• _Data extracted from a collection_
----

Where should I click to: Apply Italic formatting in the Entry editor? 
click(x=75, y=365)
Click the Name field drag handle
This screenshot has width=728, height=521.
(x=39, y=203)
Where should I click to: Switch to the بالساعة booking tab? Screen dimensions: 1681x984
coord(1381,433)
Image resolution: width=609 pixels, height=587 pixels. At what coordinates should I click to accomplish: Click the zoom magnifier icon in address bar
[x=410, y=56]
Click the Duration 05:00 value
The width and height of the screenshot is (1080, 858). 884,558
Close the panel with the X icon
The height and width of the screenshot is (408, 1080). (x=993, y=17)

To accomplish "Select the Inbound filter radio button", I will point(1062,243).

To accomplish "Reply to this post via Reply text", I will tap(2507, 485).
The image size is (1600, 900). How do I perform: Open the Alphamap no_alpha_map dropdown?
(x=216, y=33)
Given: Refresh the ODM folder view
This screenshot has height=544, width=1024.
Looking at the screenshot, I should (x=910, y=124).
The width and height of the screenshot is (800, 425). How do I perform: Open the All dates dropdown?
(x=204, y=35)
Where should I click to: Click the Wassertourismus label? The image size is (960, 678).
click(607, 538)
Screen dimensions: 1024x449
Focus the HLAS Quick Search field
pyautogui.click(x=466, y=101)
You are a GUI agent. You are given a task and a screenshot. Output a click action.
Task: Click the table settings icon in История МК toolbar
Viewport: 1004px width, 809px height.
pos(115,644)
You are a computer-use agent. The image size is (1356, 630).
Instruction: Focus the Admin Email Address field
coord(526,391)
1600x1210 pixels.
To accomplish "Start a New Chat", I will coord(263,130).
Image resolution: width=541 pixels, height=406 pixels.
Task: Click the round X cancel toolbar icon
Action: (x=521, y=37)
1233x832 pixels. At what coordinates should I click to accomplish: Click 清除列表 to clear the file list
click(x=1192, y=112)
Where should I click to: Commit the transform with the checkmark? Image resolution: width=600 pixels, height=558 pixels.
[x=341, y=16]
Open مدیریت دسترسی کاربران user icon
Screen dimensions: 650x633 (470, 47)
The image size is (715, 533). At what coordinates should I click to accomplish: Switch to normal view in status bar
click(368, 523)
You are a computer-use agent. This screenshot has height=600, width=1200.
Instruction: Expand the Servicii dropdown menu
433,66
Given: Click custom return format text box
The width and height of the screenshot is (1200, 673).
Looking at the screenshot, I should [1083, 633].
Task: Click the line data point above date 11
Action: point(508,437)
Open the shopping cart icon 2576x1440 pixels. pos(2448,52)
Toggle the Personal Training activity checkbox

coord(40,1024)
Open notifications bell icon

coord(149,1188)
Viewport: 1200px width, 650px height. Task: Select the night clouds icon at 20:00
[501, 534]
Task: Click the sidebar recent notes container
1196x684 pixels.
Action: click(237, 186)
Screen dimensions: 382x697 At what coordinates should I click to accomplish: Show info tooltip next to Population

----

• _Task to carry out_
Convert the listing above, from its start through the line containing "(x=39, y=203)", into a JSON list of strings with one string per line, including both end lines and omitting blank lines.

• _Result of the task_
[
  "Where should I click to: Apply Italic formatting in the Entry editor? ",
  "click(x=75, y=365)",
  "Click the Name field drag handle",
  "This screenshot has width=728, height=521.",
  "(x=39, y=203)"
]